How to Hail Hall

A previously unseen and very slightly interesting letter from Turing to Philip Hall, his teacher, friend and colleague at King’s and Bletchley Park. It was written during the couple of years when Turing had departed Bletchley Park to work on the Delilah speech encryption project Delilah. (It’s my theory that it was the analyses of the nonlinear instabilities of those Delilah electronic circuits that inspired Turing’s mechanism for the model that became The Chemical Basis of Morphogenesis). One point of interest for some might be the group theory problem Turing raises. It is almost certainly the problem Hodges mentions in note 5.14 of ATTE and corresponds to the manuscript On Permutation Groups.

For me, more interesting is the social context in which Turing addresses his old friend as ‘Philip’. Turing’s first letter to Hall, announcing his first paper just a year after graduating, is topped and tailed ‘Dear Mr Hall’ and ‘A.M. Turing’, the near universal convention between student and don. A year later the address has become ‘Dear Hall’, the near universal convention between don and don. For example, Turing also carried on a long correspondence with Albert Ingham, who had been his other teacher at King’s, which always remained as ‘Turing’ and Ingham’ (see this example). But with Philip Hall, Turing progressed to the much more intimate ‘Philip’ by about 1937 and that’s where it stayed. I had already seen these gradations of emotional intimacy from the Hall letters in the King’s archive and their absence in the Ingham archive in Trinity but it is interesting to see them confirmed here.
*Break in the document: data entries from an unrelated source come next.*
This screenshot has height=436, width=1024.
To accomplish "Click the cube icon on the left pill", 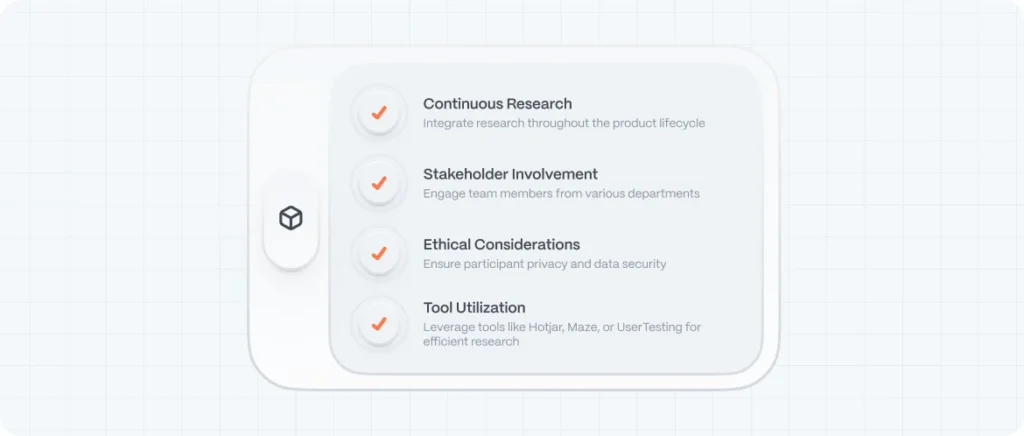I will 291,218.
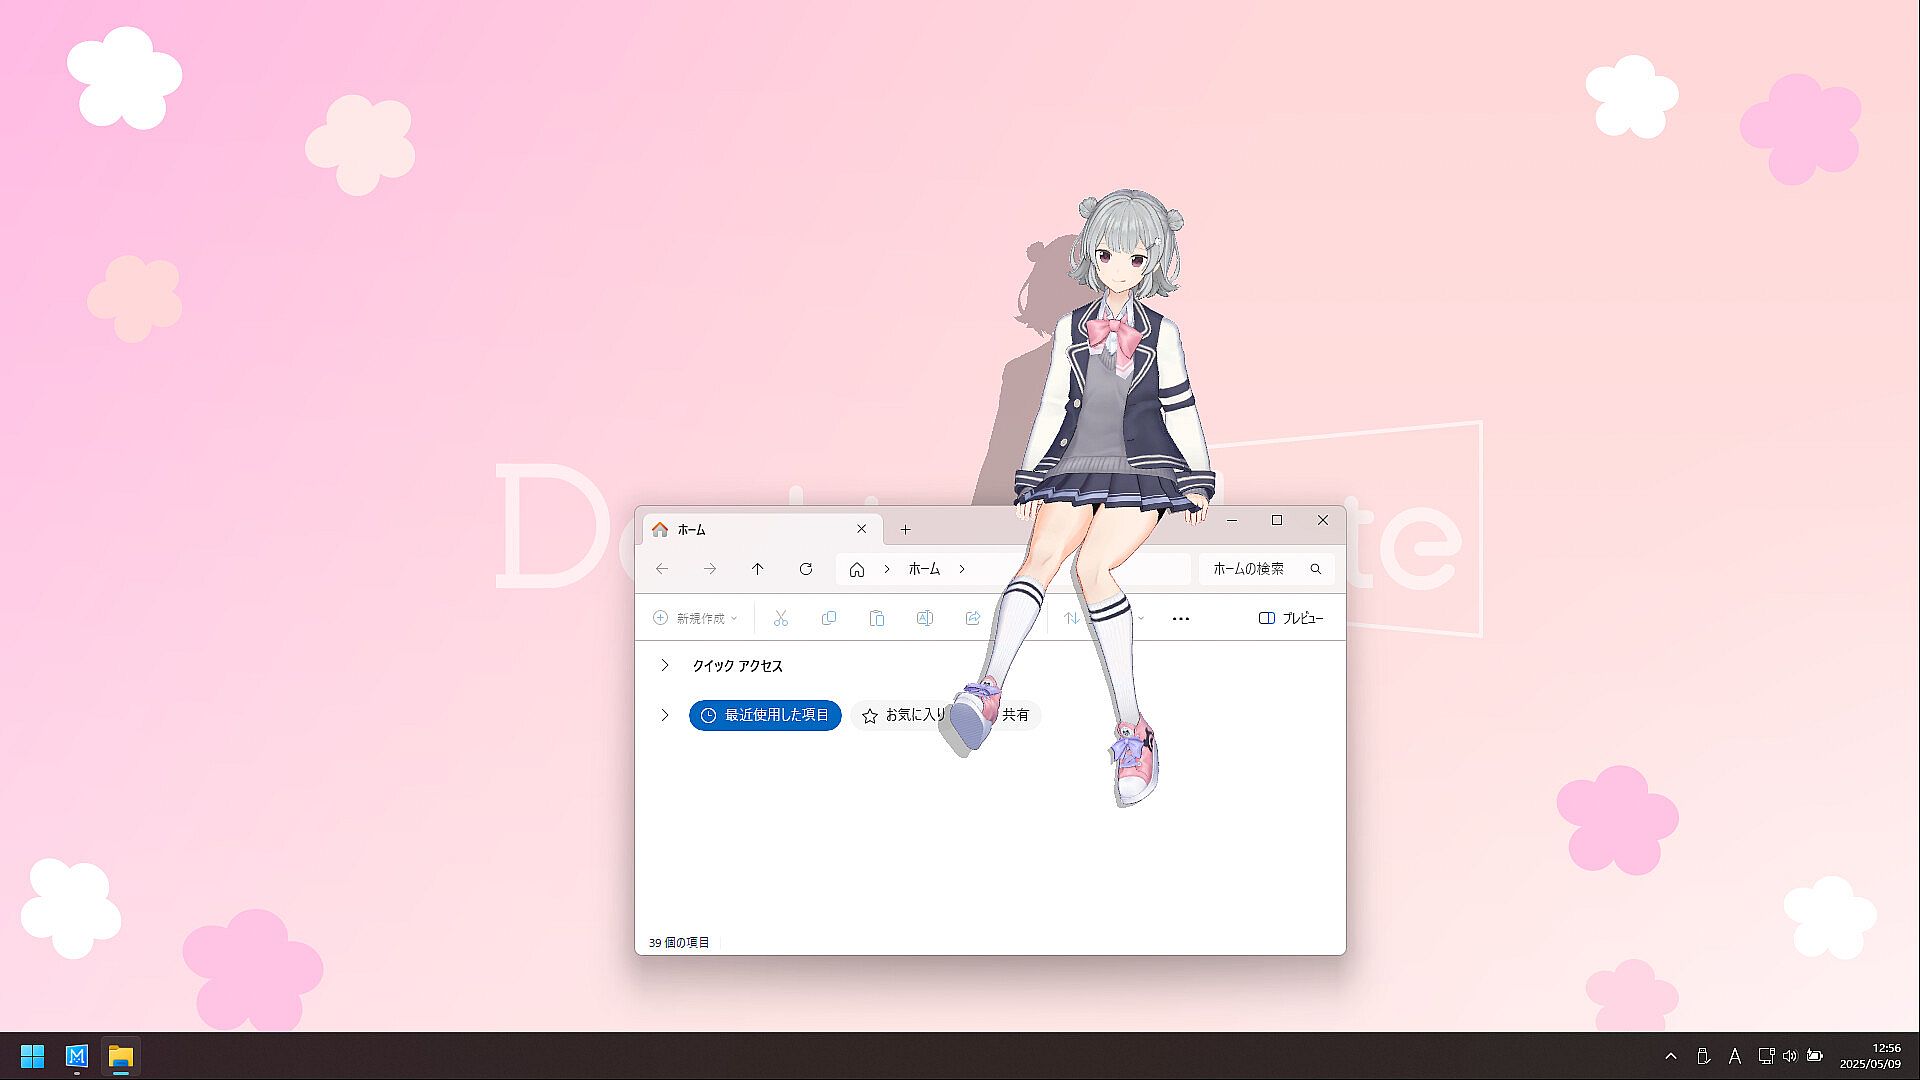Expand the recent items section chevron
Screen dimensions: 1920x1080
coord(665,715)
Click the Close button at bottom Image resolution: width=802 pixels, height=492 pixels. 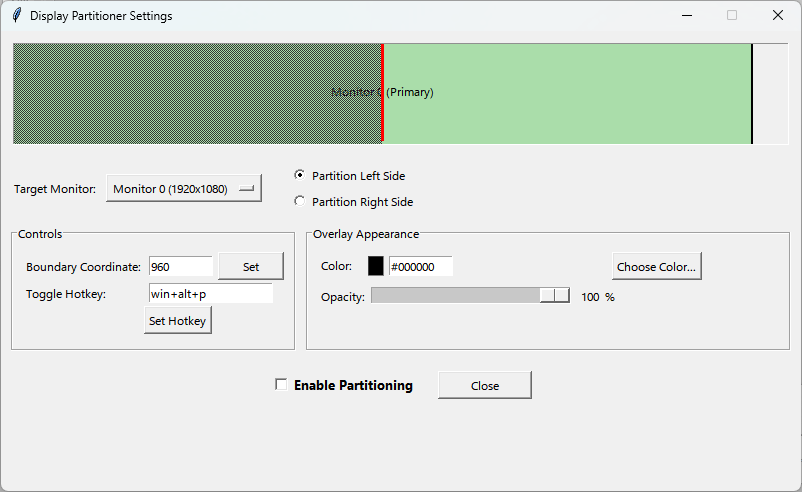485,386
The lectureship is slightly mysterious. Max Newman’s obituary says Turing was offered one in 1945, and his mother thought so so. Hodges, correctly I think, dismisses the fact there was ever a formal offer as he found no record in the Faculty Board minutes. Most likely Turing did apply for the lectureship and didn’t get it (again). One wonders if that contributed to his decision to go to NPL rather than straight back to King’s. His thought of using Hall and Newman as referees make sense as two people in Cambridge who understood his work well, but it was surely naive to think of Maurice Pryce, then a very junior lecturer whose word would not have counted for much. And interesting who he didn’t consider naming as supportive, most especially Albert Ingham.

The other thing I note is the reference to ‘Bletchley Park’ as ‘the firm’. I know that later became how MI6 and the CIA referrred to itself and, apparently, the British Royal Family too (I wonder which came first), and to me it evokes organised football hooligans more than anything else. But I wasn’t aware of this usage for GCHQ before, with its implications not just of the dividends of loyalty but also of punishment for disloyalty.

Turing to Hall, around 1945. Cambridge University Library (thanks!) Hall Papers MS Add 10311 Box 14. Copyright King’s College Cambridge.

Here’s the text of the letter:

Hanslope Park

Hanslope

Bucks

Dear Philip, I see there is a vacant lectureship (or rather 3 of them) I am sending my name in. May I quote you as a referee? I am thinking of mentioning Newman, Pryce, and you.

Recently I have been playing with a possible application of group theory with some application to the work of the firm viz 'What are the permutation groups on N symbols which contain an N-cycle R? I investigated it as far as N=8 , and found that most such groups are either a) intransitive or injunctive b) consisting of elements commuting with a power of R , c) the normalizer of R , but in case N=7 and N=8 these were groups associated with 7-point geometry which came in.